In Chapter 3 of Collodi’s published novel, Pinocchio is carved out of wood, and as soon as Old Joe got to work on the nose, it started to grow longer and longer. At this point he had not carved out Pinocchio’s mouth yet, and so the reason for the growth in this first appearance is not lying. However, when Pinocchio has recovered at the Fairy’s house in Chapter 17, he lies to the Fairy about the location of his gold coins, and with each lie, his nose grows to an obscene length. He cannot even turn in the room without harm. The title of this chapter even bluntly describes his nose lengthening as the resulting negative consequence for lying: “How Pinocchio … tells a lie and as a punishment his nose grows long.” Here are two cases of nose growth in the book, which do not consistently link lying and nose growth.
Pinocchio also lies many times throughout the novel, and not on all occasions does his nose react the way it does in the Disney film version of the story. In Chapter 32, Pinocchio has started to transform into a Donkey in The Land of Toys and has acquired ears. He then visits Candle-Wick, and the two boys share lies about why they are wearing night caps:
“‘… my dear Pinocchio, why are you wearing this cotton nightcap pulled down to your nose?’
‘The doctor prescribed it because I’ve got a sore foot.’ (Collodi 133)
Although the reader knows that Pinocchio is plainly lying, there is not the expected consequence. Then again in Chapter 36 Pinocchio lies to his father about going into town to buy himself nice clothes. He did not buy clothes because he gave his earnings to the Fairy’s snail in order to help financially support his Fairy mother/sister who is then poor and sick in the hospital unable to feed herself. After this encounter between the wooden puppet and the Snail, Pinocchio returns home and tells his inquiring father that he could not find clothes that “suited” him (Collodi 167). Once again, Pinocchio is not punished for lying. In fact, we could even classify this lie he told Old Joe as a white lie since Pinocchio’s lie does not hurt anyone but only hides his kind act, but it is still a lie left without the expected consequence if one is thinking about the widely popular Disney movie version.

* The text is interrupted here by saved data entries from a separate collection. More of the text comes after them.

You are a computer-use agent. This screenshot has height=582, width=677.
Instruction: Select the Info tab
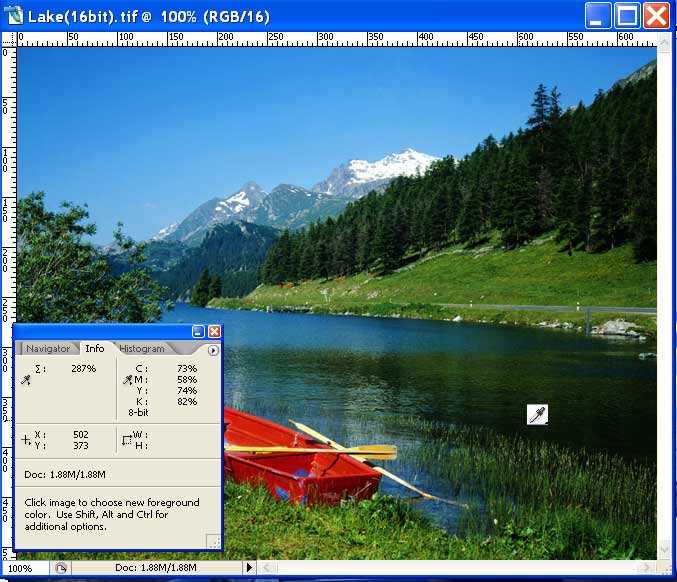(94, 349)
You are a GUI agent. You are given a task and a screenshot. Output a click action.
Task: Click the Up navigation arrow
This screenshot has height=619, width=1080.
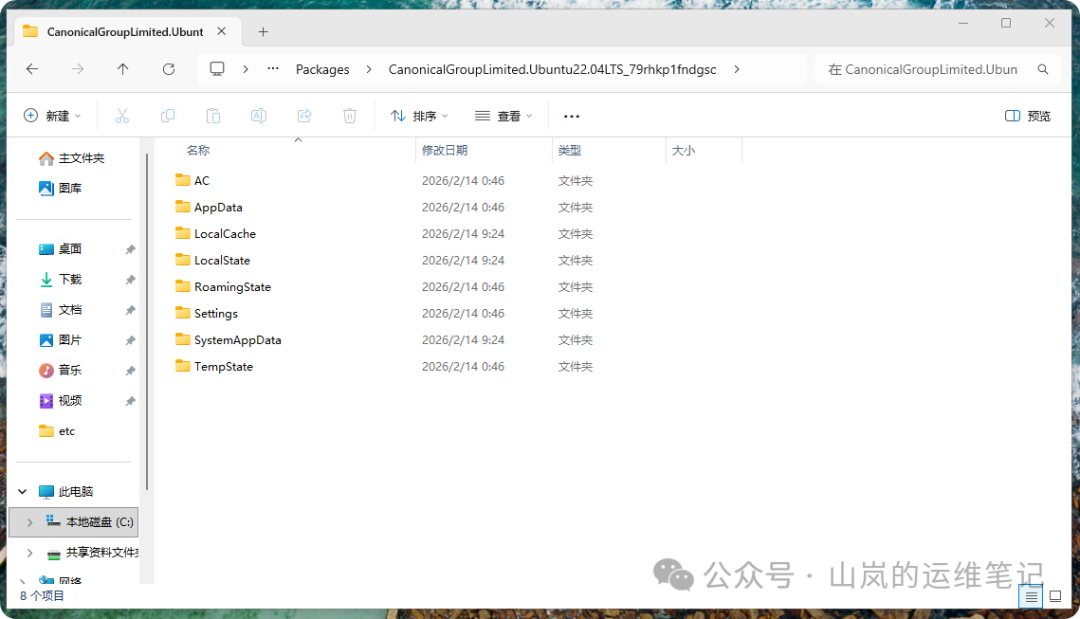pos(122,68)
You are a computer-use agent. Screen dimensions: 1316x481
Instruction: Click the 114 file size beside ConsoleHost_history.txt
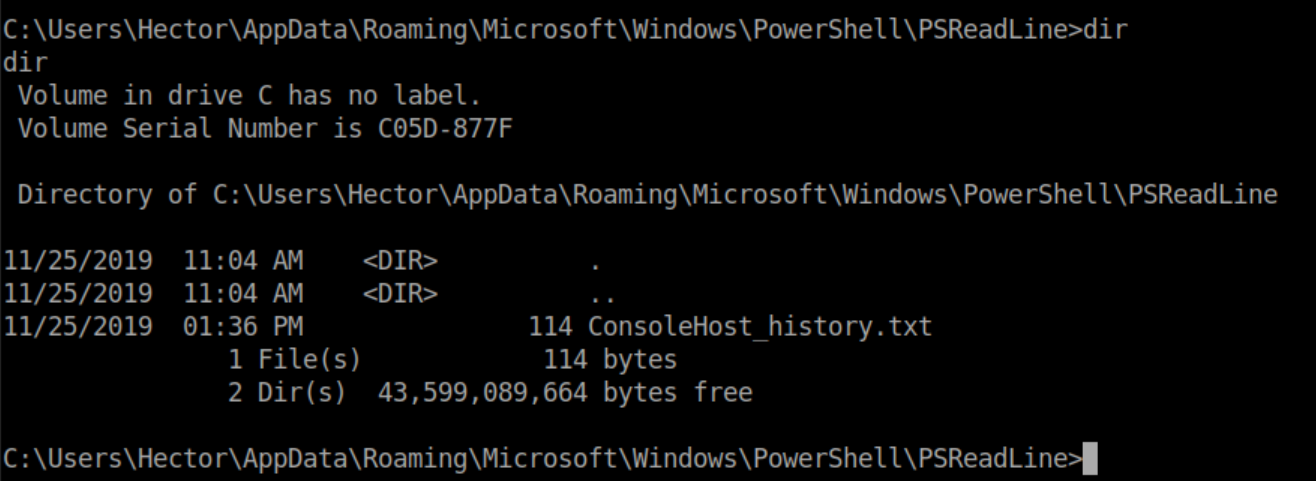550,327
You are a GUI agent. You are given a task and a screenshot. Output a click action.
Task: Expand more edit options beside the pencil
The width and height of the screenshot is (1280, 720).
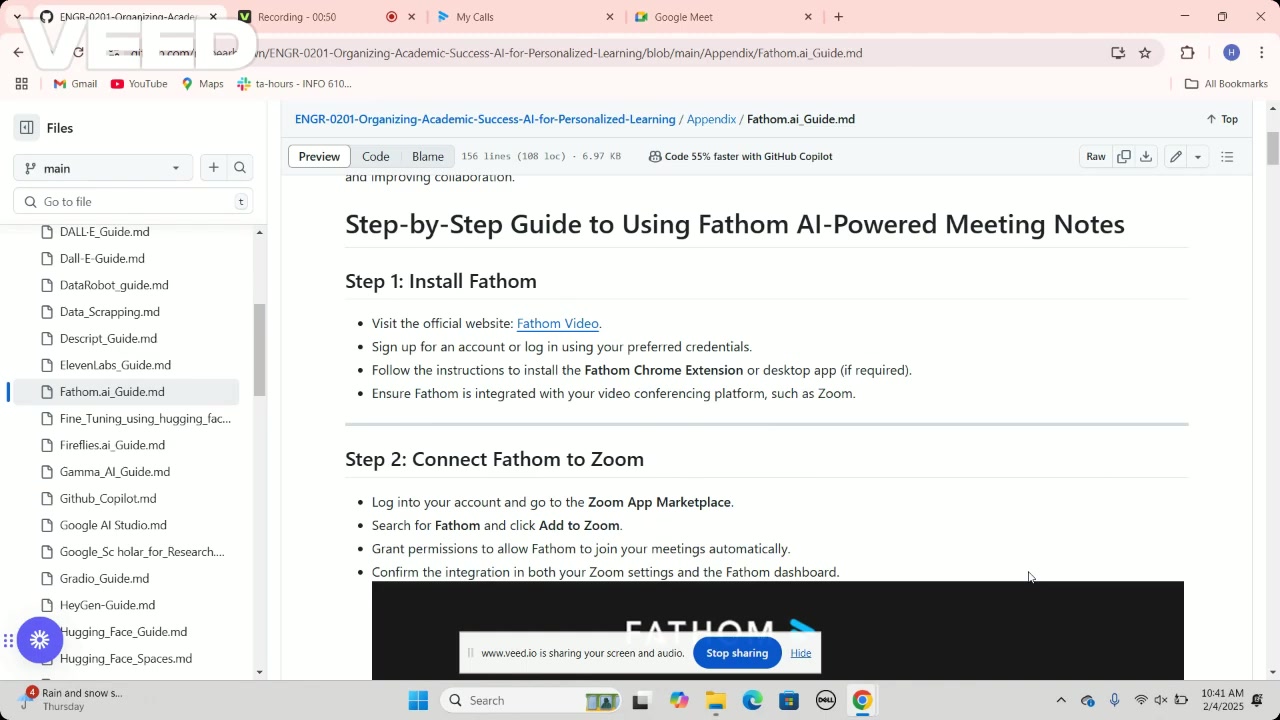click(x=1197, y=156)
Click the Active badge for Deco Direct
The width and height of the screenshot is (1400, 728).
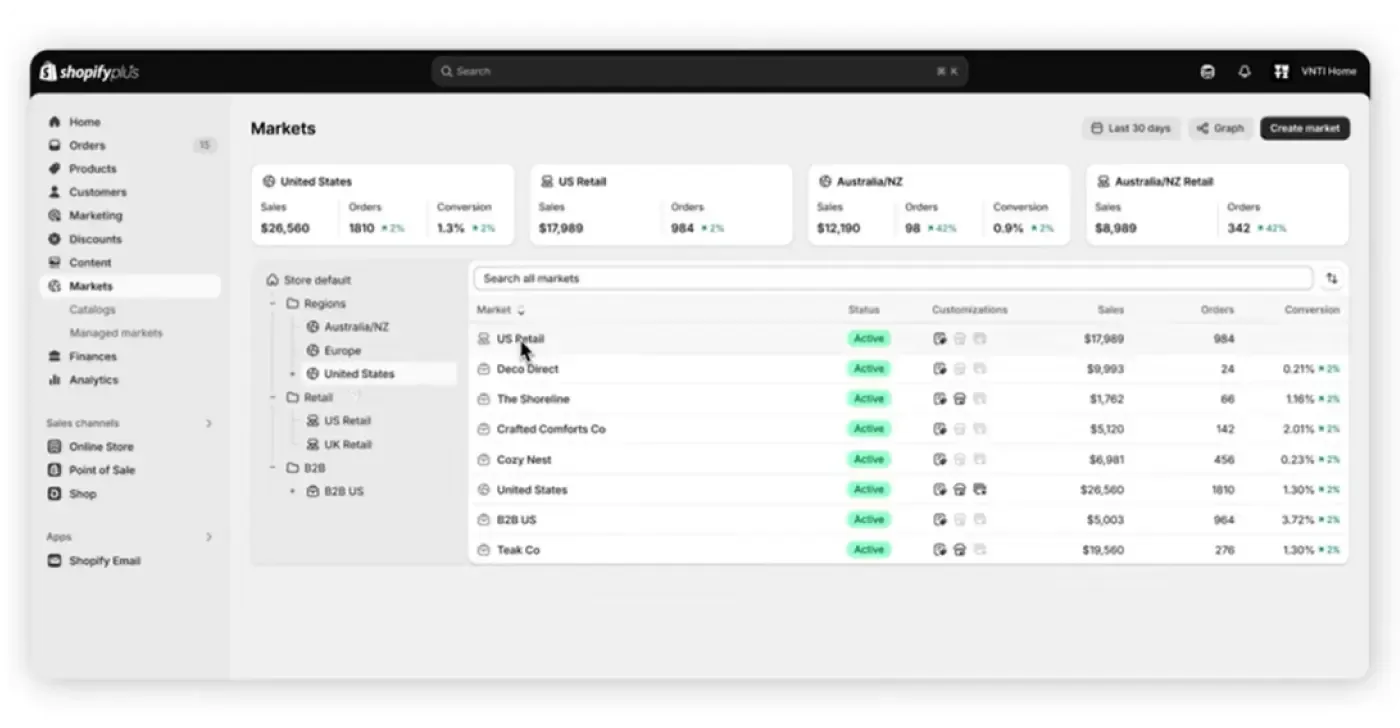click(867, 368)
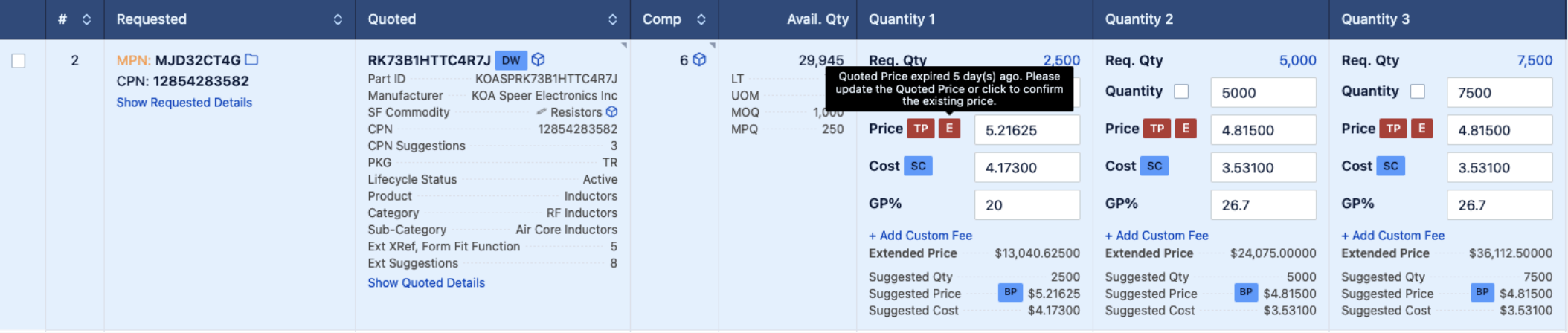Click the DW badge on the quoted part

(511, 60)
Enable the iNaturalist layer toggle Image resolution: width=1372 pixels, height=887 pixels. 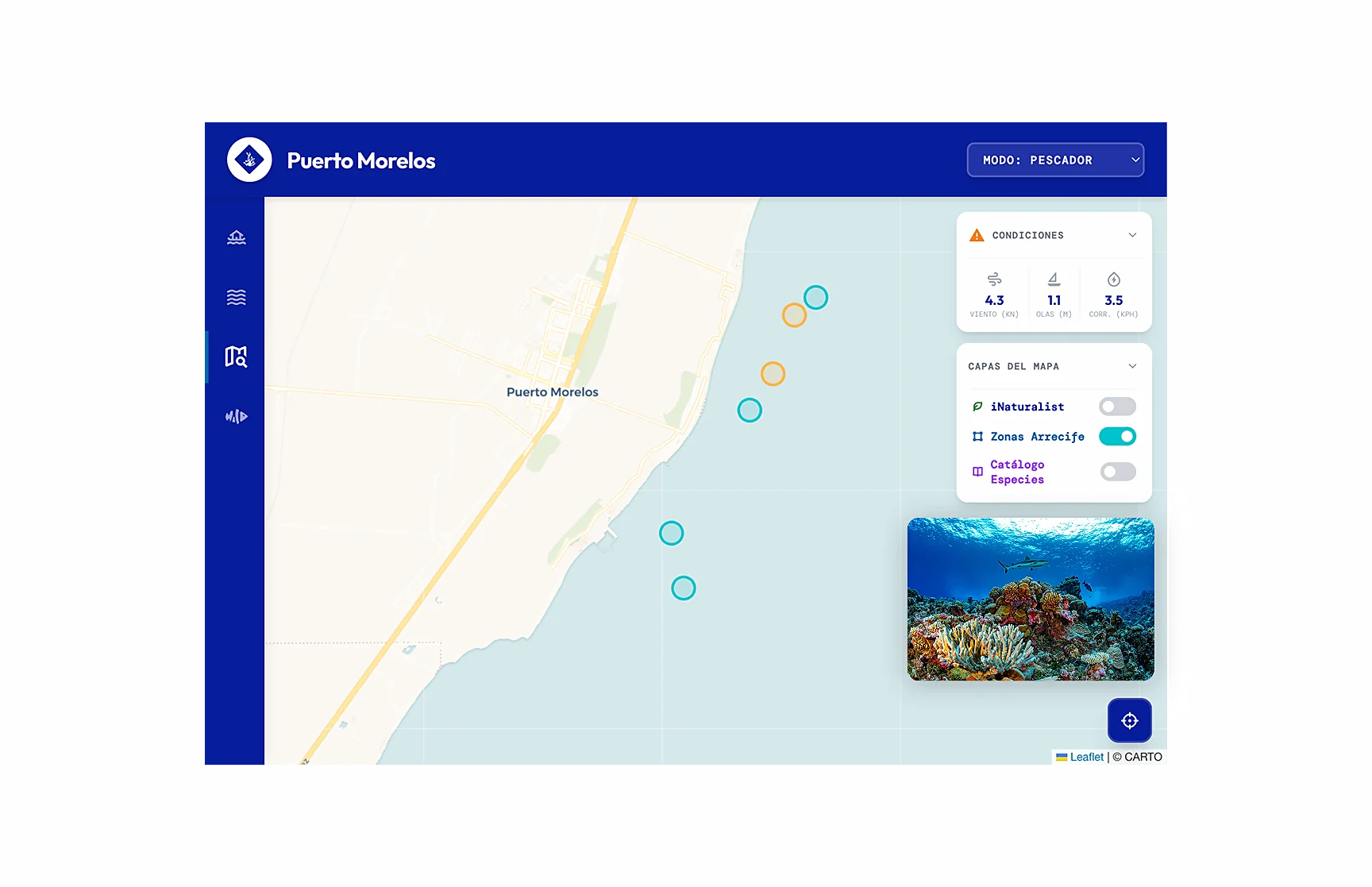(1117, 407)
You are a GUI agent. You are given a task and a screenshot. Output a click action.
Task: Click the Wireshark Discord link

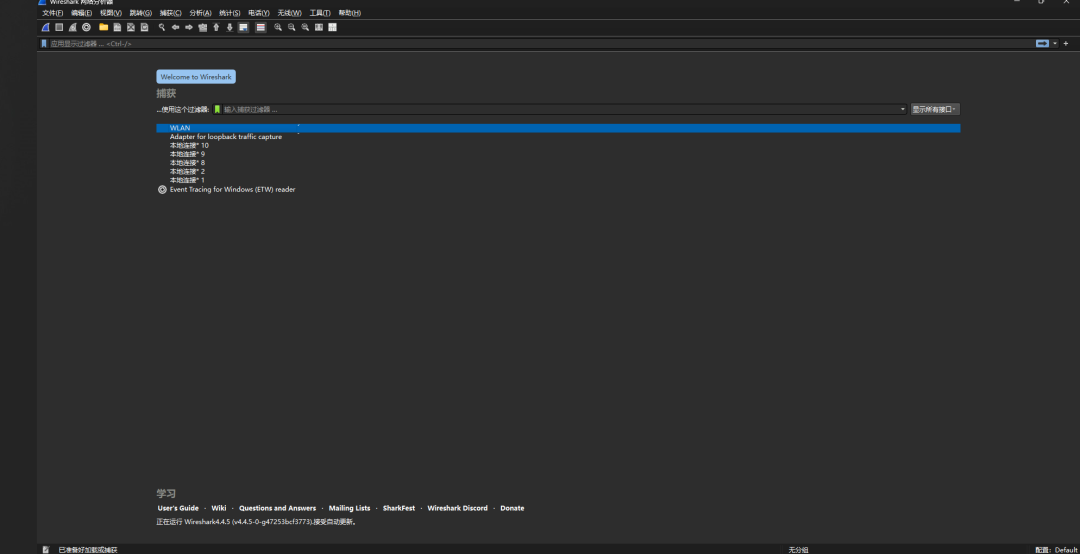click(x=457, y=508)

In Collodi’s Pinocchio there is an instance of nose growth that isn’t preceded by a lie, and there is an instance where Pinocchio tells lies and then his wooden nose’s length increases. Then to contrast this latter scene of lying, there are at least two notable scenes where Pinocchio lies but with no elongation of his nose. Is there anything to this? It is understandable why Walt Disney’s version of the story consistently and reliably links lying and nose growth to teach the audience not to lie. The moral it imparts is that lying is bad and will be punished. However, due to the inconsistencies in the original, was it Collodi’s intention to impart the same lesson?
I do believe that Collodi did intend to teach children not to lie if one were to look at Chapter 17 by itself. Pinocchio was initially serialized, meaning that the readers got to read each chapter singly as each chapter was published in a weekly reader. Thus, the inconsistencies regarding lying and nose growth are most likely not planned and a result of a serialized and episodic format. Despite that, I feel that this may more accurately represent reality. In reality, sometime we feel negative effects, like Pinocchio’s first nose growth, without understanding the reasoning behind it or without ever having done something to deserve it. Sometimes, we do get punished for our naughty actions like Pinocchio does in Chapter 17 at the Fairy’s house, and sometimes, we get away with lying, like Pinocchio did in the Land of Toys. White lies are usually not seen as punishable acts because they hide good intentions, and so, usually we are not punished for a lie that causes no harm, such as in the last example of Pinocchio’s lie to his father about not buying clothes. I feel that creating this interpretation may not have been Collodi’s intent, but due to the episodic nature of the story and the episodic, anecdotal nature of human lives, I do feel that it is not a wrong interpretation. People lie, and sometimes they feel the negative consequences for it and sometimes not as Pinocchio experienced himself.
Collodi, Carlo. Pinocchio. Trans. Ann Lawson Lucas. New York: Oxford, 2009. Print.